# Holstein bottles calf prices?



## sassafras manor (Dec 5, 2009)

I have extra Holstein bottle calves that i bought at 3 days old straight from a friends dairy. They are 8 weeks old, broke to the bucket and eating 3 pounds/day of calf starter. I am not good at guessing weight but i would imagine they are in the 160-175 lb. range. Any ideas on where i should price them at? I am going to take a look at the prices from last week's sale at the Greenville sale barn for dairy calves but they usually are smaller younger calves. I will post back the prices listed later today.


----------



## sassafras manor (Dec 5, 2009)

Last week at Greenville:
return to farm Holstein calves 65-85 lbs. $90-$160


----------



## sammyd (Mar 11, 2007)

170.00 - 315.00 per head for started holstein calves around here


----------



## topside1 (Sep 23, 2005)

$250-$300...You have done all the hard work, so no less...Topside


----------



## Oakshire_Farm (Dec 4, 2008)

Here they are FREE! I pick them up usually at about 2 weeks old, trained to the bucket. I cannot believe the prices some of you guys are paying! It is amazing how the prices differ.


----------



## sassafras manor (Dec 5, 2009)

I posted them on CL at $200, we will see what the response is after i get off of work. I have at least $125 in them not counting time and the risk of loss etc.


----------



## trbizwiz (Mar 26, 2010)

I have been getting $180 for Holsteins started on a bucket 7 to 10 days old. They dont sell terribly fast for that, but they all sell. Thats when you know the price is just about right. Supply and demand is pretty balanced. If I had more I would have to lower the price, but I only get 2 or 3 in a goup of 10 calves. I could sell every holstein I get as quickly as I was willing to sell them for $140 each. I wont sell one until I know he is started and healthy. I dont want anyone mad. I would bet you could almost double that for a calf that doesnt need MR. If they are eating 3lbs of grain they dont need any MR.


----------



## sassafras manor (Dec 5, 2009)

They are still on MR simply until the existing bag is used up. Within the next week or so they will be done weaning and I will consider changing the price if i still have the calf. I will keep you all informed.


----------



## bknthesdle (Mar 27, 2011)

I was at the auction today. They were going about $175 here.


----------



## topside1 (Sep 23, 2005)

So your're hoping to make $75 for 8 weeks of work....That's 10 dollars a week, not a good strong paycheck....Tough to make money with bottle calves unless they are heifers...The only steer bottle calves I raise are on order and I will not accept anything less than $250. Of course it depend on your location. Just my opinion...Topside


----------



## sassafras manor (Dec 5, 2009)

Topside I have always fattened them myself but I had picked up an extra calf the last time I bought calves. I know I could list it higher and try for more money but I would like to move it sooner in order to buy a few feeder pigs to raise over the summer. While the labor rate is no where near min. wage, I can deal with the return on the investment. Thanks for your advice.


----------



## trbizwiz (Mar 26, 2010)

Put it on Craigslist list as a weened calf eating 3 lbs of grain per day. List it at $250. You'll sell it tomorrow and you'll have people calling mad that you already sold it. 

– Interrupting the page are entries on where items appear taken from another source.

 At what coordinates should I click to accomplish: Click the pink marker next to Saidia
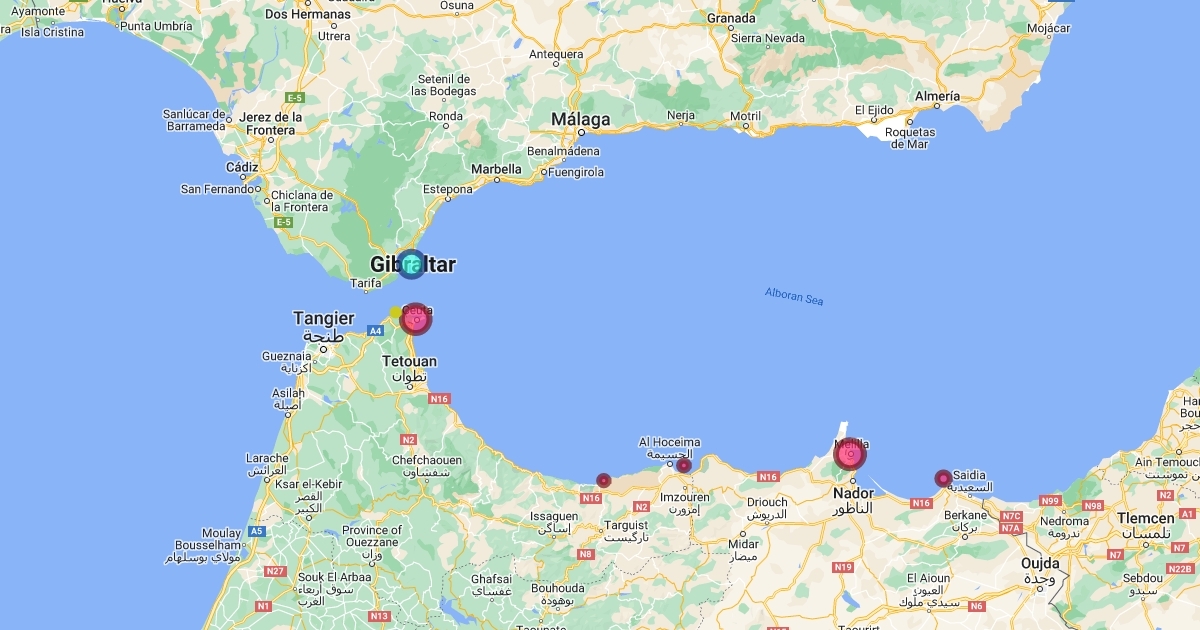[943, 479]
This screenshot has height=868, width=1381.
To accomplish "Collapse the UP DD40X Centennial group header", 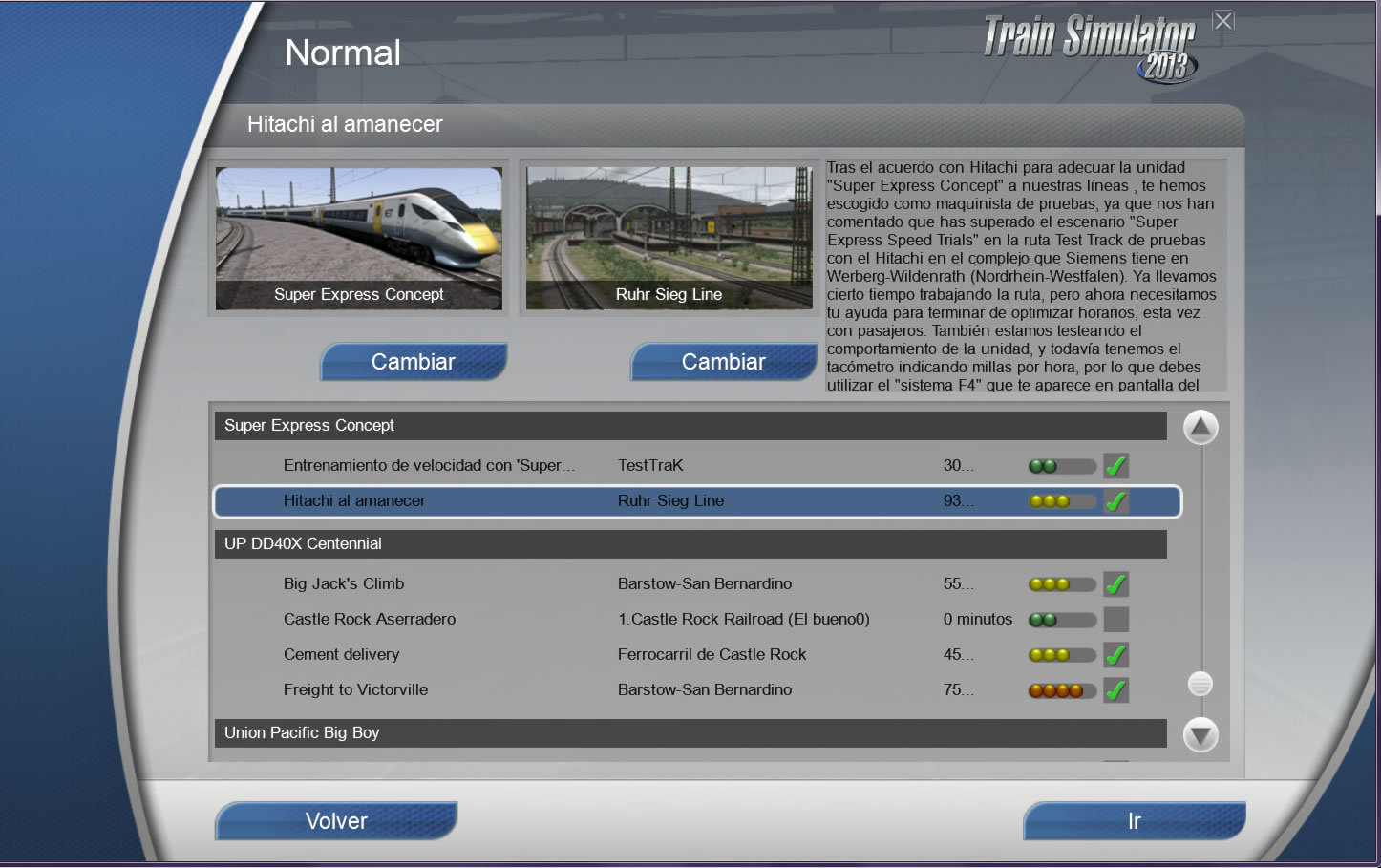I will pos(690,544).
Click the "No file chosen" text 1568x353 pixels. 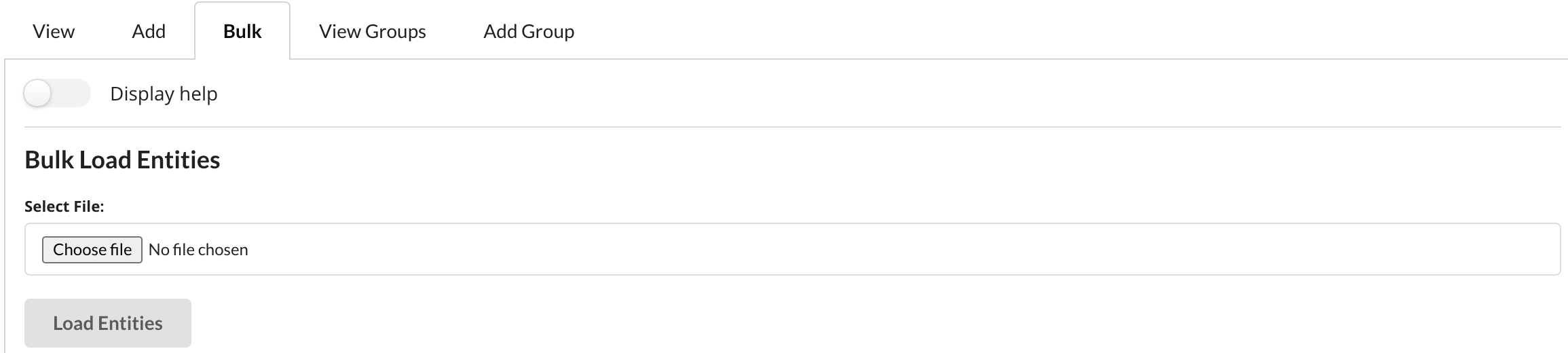tap(198, 250)
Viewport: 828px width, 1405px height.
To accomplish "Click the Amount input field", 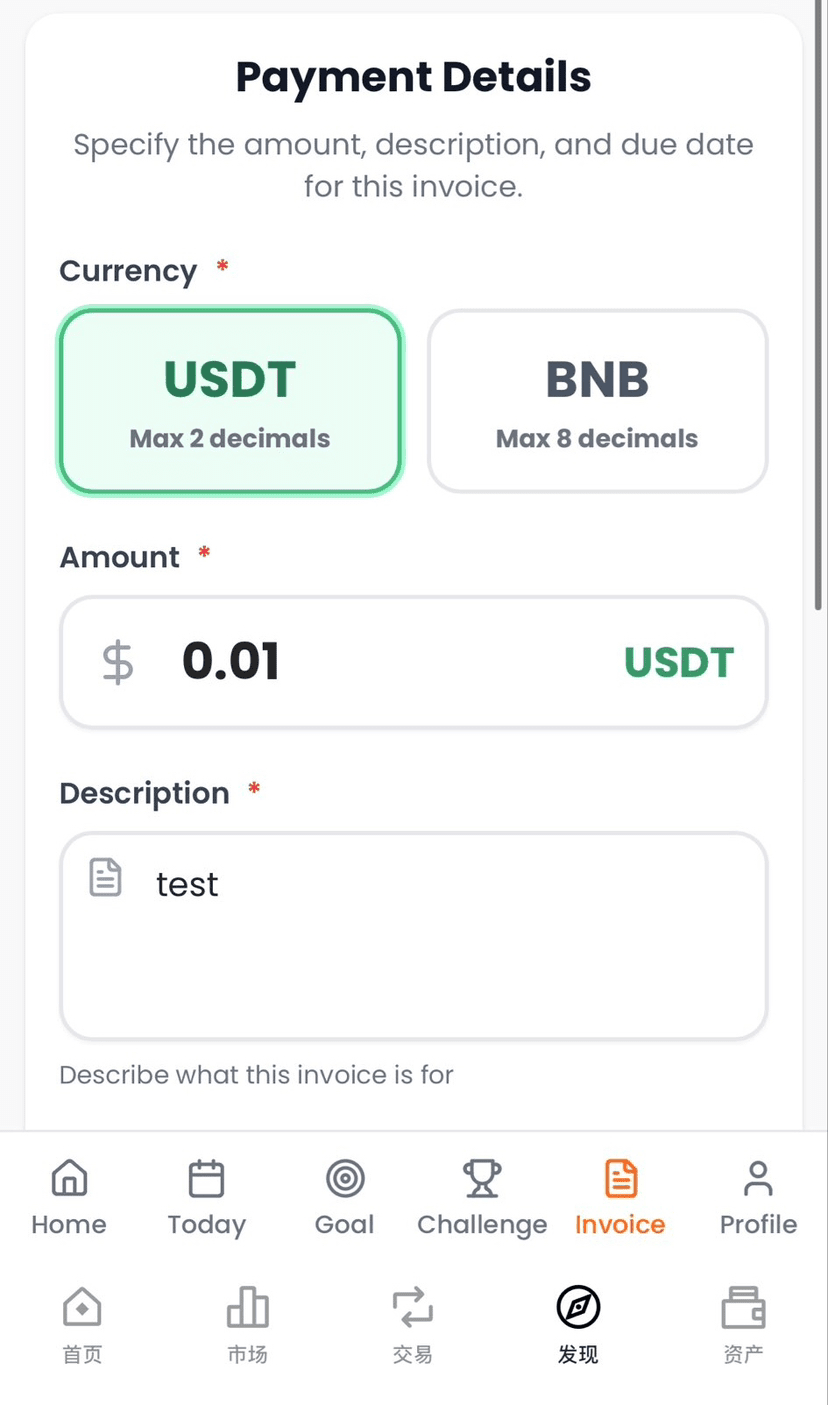I will (x=400, y=662).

Sent from my iPhone using Tapatalk


----------



## topside1 (Sep 23, 2005)

Just looking out for ya...Guess you can't put a price on experience, and raising bottle babies is an experience...I enjoy your posts....Topside


----------



## shagerman (Apr 10, 2008)

i just sold 3. at market price. 1.18 a pound. www.equitycoop.com


----------



## shagerman (Apr 10, 2008)

i am paying anywhere from 50.00 to 65.00 for 4 day olds. and youll find out our market isnt the best up here. in illinois. especially northern illinois. i sell them at market price and im making a little money. but i do things diffrently too. i keep my buyers happy. and they come back every year,they also buy grain and hay from me. so i deal with these people all the time.


----------



## sassafras manor (Dec 5, 2009)

After talking more with my wife I think we are going to hold onto it at least thru the fall to take advantage of the free feed/pasture. My only concern was that we will have more cattle this year than we have had in the past and did not want to overextend my pastures. While it may not seem like many compared to some of you, we will have 2 more head this summer than last on pasture. Then come winter we will be feeding hay to 4 more head, but the good thing is that my parents buy our hay for the winter in exchange for a 1/4 beef.


----------



## shagerman (Apr 10, 2008)

i have 11 from the age of 2 months to 5 yrs old. with babies going to be born in june. except for my jersey.which is due any minute. ill have 5 new babies coming. my hay comes from waterways and property that the owner just wants to be mowed. we bale squares and rounds. and usually i sell for 2.00 a bale. i make a little money. and if you dont mind me asking are you near rockford?


----------



## farmergirl (Aug 2, 2005)

Oakshire_Farm said:


> Here they are FREE! I pick them up usually at about 2 weeks old, trained to the bucket. I cannot believe the prices some of you guys are paying! It is amazing how the prices differ.


BIG difference between 2 week old calves and those that have reached 8 weeks. The biggest expense in raising calves comes in those first few months if you are buying milk replacer.


----------



## shagerman (Apr 10, 2008)

exactly right. milk replacer[kent] is 67.00 a bag. it was 50.00 last fall.


----------



## sassafras manor (Dec 5, 2009)

We are located between Vandalia and Effingham, about 8 miles north of I-70. One of our neighbors has a nice size herd of reg. Angus and puts up his own high quality large round bales of hay that are stored inside. Maybe one day we will put up our own hay nut for the time being we are very fortunate to have a good neighbor.


----------



## TSYORK (Mar 16, 2006)

MR here is 80 bucks a bag, in NC.


----------



## shagerman (Apr 10, 2008)

ok you are south of me.. try craigslist. sometimes you will do good there. i sold my hereford boar on there. worked for me. ill have some more coming up in 6 months. my yorks.


----------



## trbizwiz (Mar 26, 2010)

MFA has 20/20 MR for $56 per 50 lb bag in Freistatt MO. 


Sent from my iPhone using Tapatalk


----------



## sassafras manor (Dec 5, 2009)

Our small local feed store here sells MFA products as well. Their price per bag is higher than Rural King but RK sells 40 lb. bags of feed compared to the 50 lb. bags of MFA products. The MR from MFA mixes very easy which is always an added plus.


----------